Kaunonen and colleagues completed a systematic review to describe peer support interventions in Europe, North America, Australia or New Zealand supporting breastfeeding during pregnancy and the postnatal period. Individual support and education were most frequently used during pregnancy, hospitalization and the postnatal period.  The authors concluded that only continuous breastfeeding support produces effective results and the role of peer support is most important during the postnatal period. (Journal of Clinical Nursing; July 2012) [Full abstract]

Global Systematic Review


A systematic review for peer support being conducted through the Peers for Progress Development Center (PDC) has found appreciable evidence for peer support. Click here for a complete summary of these articles and the authors of this review. Also, click here for citation only.

To see the abstract of this review that was presented at the 2010 International Congress of Behavioral Medicine, click here.

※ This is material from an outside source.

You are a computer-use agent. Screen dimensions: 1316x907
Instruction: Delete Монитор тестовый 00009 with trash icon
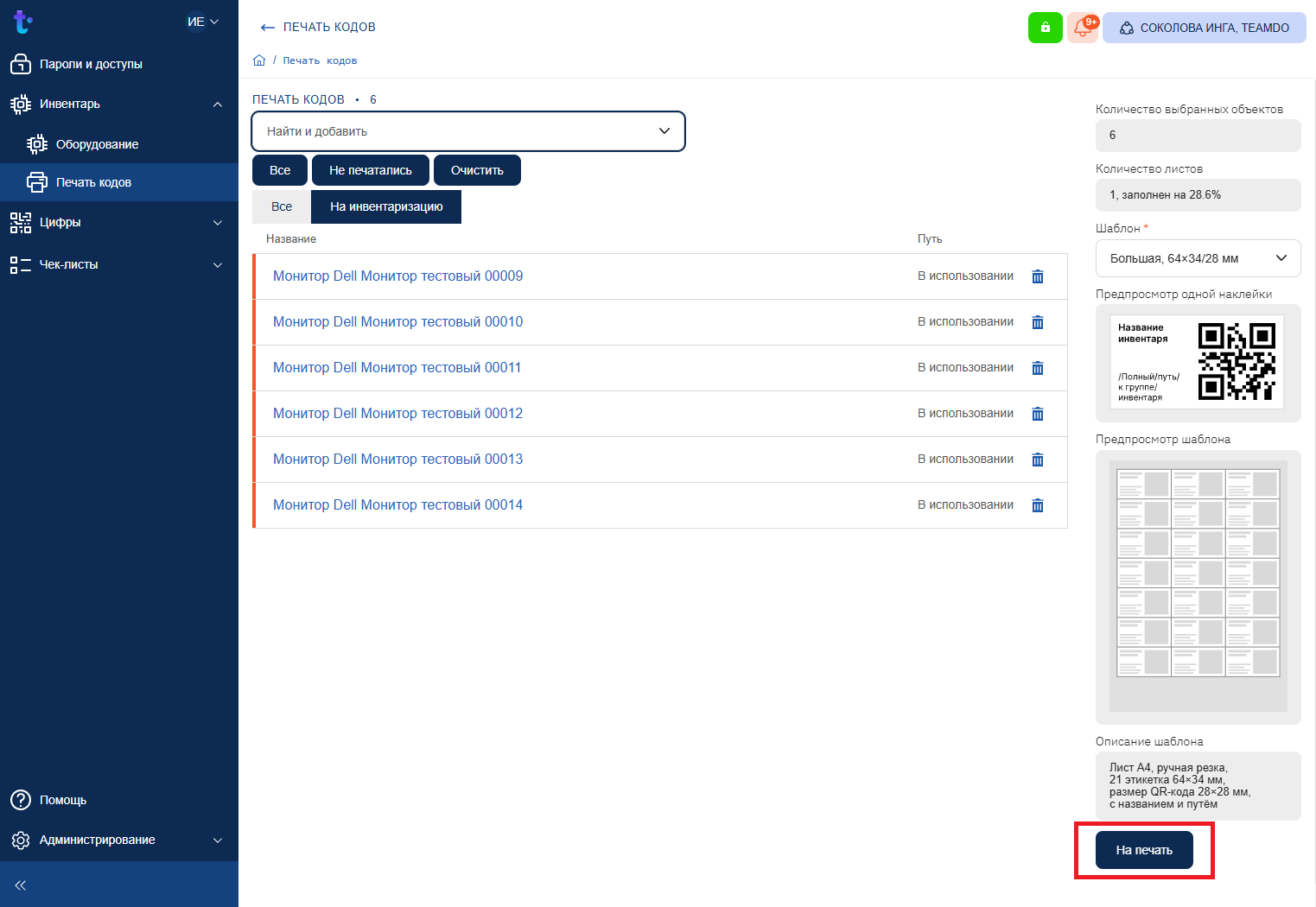click(x=1038, y=276)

  • 01/01/2000 – 5/31/2011 : “peer support,” “coach,” “promotora” etc.
  • 80 separate studies met criteria of:
    • Support provided by nonprofessional
    • Support for multiple health behaviors over time (i.e., not isolated or single behaviors)
    • Not peer-led education in class settings
  • Preliminary outcomes:
    • Diseases/Health problems: asthma, blood pressure, breast feeding, cancer, cardiovascular disease, depression (post-partum), diabetes, & smoking cessation
    • 83.6% of papers report using controlled designs
    • 82% among the subset of paper report randomized controlled trials

Featured Reports


Heisler (2006) Building Peer Support Programs to Manage Chronic Disease: Seven Models for Success

This report introduces the theoretical and empirical work on the benefits of peer support for chronic disease self-management and discusses seven models that have been used and tested by health systems and clinics.